* [Work to be completed]: From the records that follow, copy every line that contains the word "screenshot".

* [Data for this exercise]:
-*-*-
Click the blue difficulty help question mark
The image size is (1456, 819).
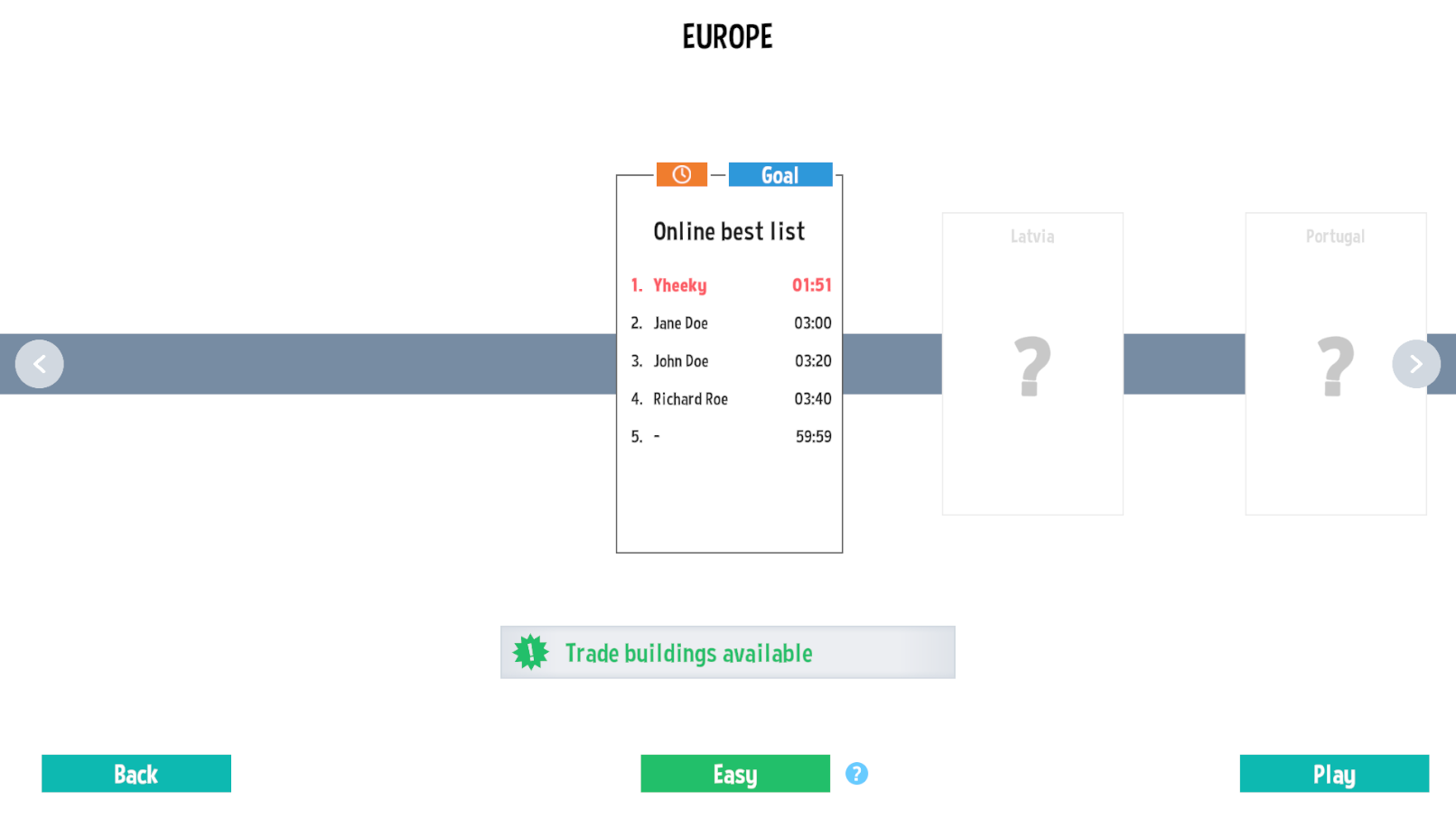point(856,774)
-*-*-
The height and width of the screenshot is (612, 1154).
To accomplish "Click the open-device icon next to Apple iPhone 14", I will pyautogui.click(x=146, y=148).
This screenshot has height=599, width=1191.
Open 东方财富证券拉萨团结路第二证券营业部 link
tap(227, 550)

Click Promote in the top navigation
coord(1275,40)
-*-*-
* [Exercise output]:
The height and width of the screenshot is (612, 1154).
This screenshot has height=599, width=1191.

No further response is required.